One of the most important features of asdlGen
is that it automatically
produces functions that can read and write the data structures it generates
to and from a platform and language independent external
representation. This process of converting data structures in memory into a
sequence of bytes on the disk is referred to as pickling. Since from a
single ASDL specification asdlGen
produces both data structures and
pickling code for C, C++, Java, Standard ML, and Haskell, asdlGen
provides an easy
and efficient way to share complex data structures among these languages.
As part of the output code every defined type has a read
and write
function that writes values of that type to or from a stream. There are also
read_tagged
and write_tagged
functions that first output a unique
tag before writing out the rest of the type. These functions are useful when
you expect to write several different kinds of pickles to the same stream,
and want a minimal level of error checking.
The ASDL pickle format requires that both the reader and writer of the pickler agree on the type of the pickle. Other than constructor tags for sum types there is no explicit type information in the pickle. In the case of an error the behavior is undefined. It is also important for the streams to be opened in binary mode to prevent line feed translations from corrupting the pickle.
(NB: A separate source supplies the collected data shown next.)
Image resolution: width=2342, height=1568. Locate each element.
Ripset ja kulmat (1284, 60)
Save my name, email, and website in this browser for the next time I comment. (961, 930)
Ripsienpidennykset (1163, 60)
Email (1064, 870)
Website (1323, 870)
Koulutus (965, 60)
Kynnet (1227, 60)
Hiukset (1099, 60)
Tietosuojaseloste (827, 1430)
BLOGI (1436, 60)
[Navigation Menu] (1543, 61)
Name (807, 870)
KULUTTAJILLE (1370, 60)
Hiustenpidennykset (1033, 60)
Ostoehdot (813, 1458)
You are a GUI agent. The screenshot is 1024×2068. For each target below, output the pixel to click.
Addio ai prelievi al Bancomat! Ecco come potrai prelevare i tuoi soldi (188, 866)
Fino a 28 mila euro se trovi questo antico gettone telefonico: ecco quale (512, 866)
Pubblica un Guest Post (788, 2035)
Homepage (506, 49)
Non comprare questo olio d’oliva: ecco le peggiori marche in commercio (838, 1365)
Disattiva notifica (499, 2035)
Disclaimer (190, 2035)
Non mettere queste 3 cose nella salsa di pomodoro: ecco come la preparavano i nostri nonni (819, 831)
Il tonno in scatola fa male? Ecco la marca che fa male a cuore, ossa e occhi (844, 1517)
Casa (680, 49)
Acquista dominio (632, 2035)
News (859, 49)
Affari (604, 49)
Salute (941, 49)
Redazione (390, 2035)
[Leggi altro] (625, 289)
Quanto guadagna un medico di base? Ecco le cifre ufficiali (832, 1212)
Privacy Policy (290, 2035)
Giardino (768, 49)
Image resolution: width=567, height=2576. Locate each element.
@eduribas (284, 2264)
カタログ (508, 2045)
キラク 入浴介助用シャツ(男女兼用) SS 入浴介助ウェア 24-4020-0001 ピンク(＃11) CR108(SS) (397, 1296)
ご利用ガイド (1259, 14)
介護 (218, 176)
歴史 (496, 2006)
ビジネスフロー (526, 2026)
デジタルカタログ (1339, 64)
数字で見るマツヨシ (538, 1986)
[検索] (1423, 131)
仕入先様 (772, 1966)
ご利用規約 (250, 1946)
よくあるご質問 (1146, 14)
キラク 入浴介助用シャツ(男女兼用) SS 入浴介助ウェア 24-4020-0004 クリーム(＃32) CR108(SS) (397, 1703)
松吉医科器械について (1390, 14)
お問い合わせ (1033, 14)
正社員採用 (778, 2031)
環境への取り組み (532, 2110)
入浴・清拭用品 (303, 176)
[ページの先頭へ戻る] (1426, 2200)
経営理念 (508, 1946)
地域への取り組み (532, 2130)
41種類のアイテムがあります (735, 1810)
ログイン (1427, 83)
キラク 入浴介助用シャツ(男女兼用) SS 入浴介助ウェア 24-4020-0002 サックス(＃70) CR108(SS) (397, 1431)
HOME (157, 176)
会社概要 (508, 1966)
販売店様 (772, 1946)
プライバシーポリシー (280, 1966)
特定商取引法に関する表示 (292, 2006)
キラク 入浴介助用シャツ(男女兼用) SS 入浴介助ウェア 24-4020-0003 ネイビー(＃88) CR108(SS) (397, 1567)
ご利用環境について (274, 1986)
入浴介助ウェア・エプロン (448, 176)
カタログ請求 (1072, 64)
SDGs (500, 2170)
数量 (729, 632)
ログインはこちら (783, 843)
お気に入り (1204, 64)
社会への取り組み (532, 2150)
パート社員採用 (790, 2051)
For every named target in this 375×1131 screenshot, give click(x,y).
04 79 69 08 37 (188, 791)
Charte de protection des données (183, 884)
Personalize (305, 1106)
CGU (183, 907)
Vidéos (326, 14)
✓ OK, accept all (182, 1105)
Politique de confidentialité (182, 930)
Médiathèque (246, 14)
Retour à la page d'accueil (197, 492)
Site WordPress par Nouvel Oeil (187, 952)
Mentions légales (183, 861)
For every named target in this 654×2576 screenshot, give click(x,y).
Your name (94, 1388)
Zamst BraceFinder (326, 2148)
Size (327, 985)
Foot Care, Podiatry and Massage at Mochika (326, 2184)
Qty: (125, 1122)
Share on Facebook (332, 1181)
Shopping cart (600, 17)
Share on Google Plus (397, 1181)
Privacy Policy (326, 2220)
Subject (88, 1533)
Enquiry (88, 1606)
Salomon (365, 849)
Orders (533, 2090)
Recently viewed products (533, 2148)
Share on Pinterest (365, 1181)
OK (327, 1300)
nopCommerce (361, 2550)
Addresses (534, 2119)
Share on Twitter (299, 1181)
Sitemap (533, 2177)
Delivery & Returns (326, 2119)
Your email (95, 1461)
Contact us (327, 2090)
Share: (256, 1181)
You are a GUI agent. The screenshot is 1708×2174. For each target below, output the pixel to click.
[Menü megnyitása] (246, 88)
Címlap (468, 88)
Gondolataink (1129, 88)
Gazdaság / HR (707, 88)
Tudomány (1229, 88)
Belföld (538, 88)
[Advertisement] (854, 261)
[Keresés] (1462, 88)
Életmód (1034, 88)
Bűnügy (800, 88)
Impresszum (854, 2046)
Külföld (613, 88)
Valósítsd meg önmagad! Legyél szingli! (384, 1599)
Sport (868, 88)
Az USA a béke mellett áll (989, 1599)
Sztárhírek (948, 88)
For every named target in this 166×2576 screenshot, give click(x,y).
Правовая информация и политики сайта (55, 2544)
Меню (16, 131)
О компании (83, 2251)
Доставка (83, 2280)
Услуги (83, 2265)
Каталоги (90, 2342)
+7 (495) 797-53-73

Plans are being made to support a text based pickle format similar to XML/SGML
asdlGen --pp_pkl [ --text | (--html [--lists|--tables]) ] file.typ file.pkl
type-id ...
asdlGen
has an option that will dump pickles into either a simple textual
format or HTML. In order to display a pickle asdlGen
needs to have a
description of the type environment and the name of the type in the
pickle. A description of the type environment which produced the pickle is
obtained by running asdlGen
with the --typ
option on the set of files
the describe the modules that produced the code which produced the
pickle. The resulting .typ
should be the first file provided to the
asdlGen
after the --pp_pkl
argument. The file that contains the
pickle comes next, and finally a list of fully qualified type identifiers
that describe the pickles in the file.
Produce slp.typ
% asdlGen --typ slp.asdl
Produce a pickle file called slp.pkl
that contains Slp.exp
and Slp.stm
% asdlGen --pp_pkl slp.typ slp.pkl Slp.exp Slp.stm
The format of the data is described in
detail below for description writers that use the reader
and
writer
properties to replace the default pickling code for whatever
reason.
Since ASDL data structures have a tree-like form, they can be represented linearly with a simple prefix encoding. It is easy to generate functions that convert to and from the linear form. A pre-order walk of the data structure is all that's needed. The walk is implemented as recursively defined functions for each type in an ASDL definition. Each function visits a node of that type and recursively walks the rest of the tree. Functions that write a value take as their first argument the value to write. The second argument is the stream that is to be written to. Functions that read values take the stream they are to read the value from as their single argument and return the value read.
Since ASDL integers are intended to be of infinite precision they are represented with a variable-length, signed-magnitude encoding. The eight bit of each byte indicates if a given byte is the last byte of the integer encoding. The seventh bit of the most significant byte is used to determine the sign of the value. Numbers in the range of -63 to 63 can be encoded in one byte. Numbers out of this range require an extra byte for every seven bits of precision needed. Bytes are written out in little-endian order. If most integer values tend to be values near zero, this encoding of integers may use less space than a fixed precision representation.
Strings are represented with a length-header that describe how many more 8-bit bytes follow for the string and then the data for the string in bytes. The length-header is encoded with the same arbitrary precision integer encoding described previously.
Identifiers are represented as if they were strings.
Product types are represented sequentially without any tag. The fields of the product type are packed from left to right.
Sum types begin with a unique tag to identify the constructor followed sequentially by the fields of the constructor. Tag values are assigned based on the order of constructor definition in the description. The first constructor has a tag value of one. Fields are packed left to right based of the order in the definition. If there are any attribute values associated with the type, they are packed left to right after the tag but before other constructor fields. The tag is encoded with the same arbitrary precision integer encoding described previously.
Sequence types are represented with an integer length-header followed by that many values of that type. The length-header is encoded with the same arbitrary precision integer encoding described previously.
Optional values are preceded by an integer header that is either one or zero. A zero indicates that the value is empty (NONE, nil, or NULL) and no more data follows. A one indicates that the next value is the value of the optional value. The header is encoded with the same arbitrary precision integer encoding described previously.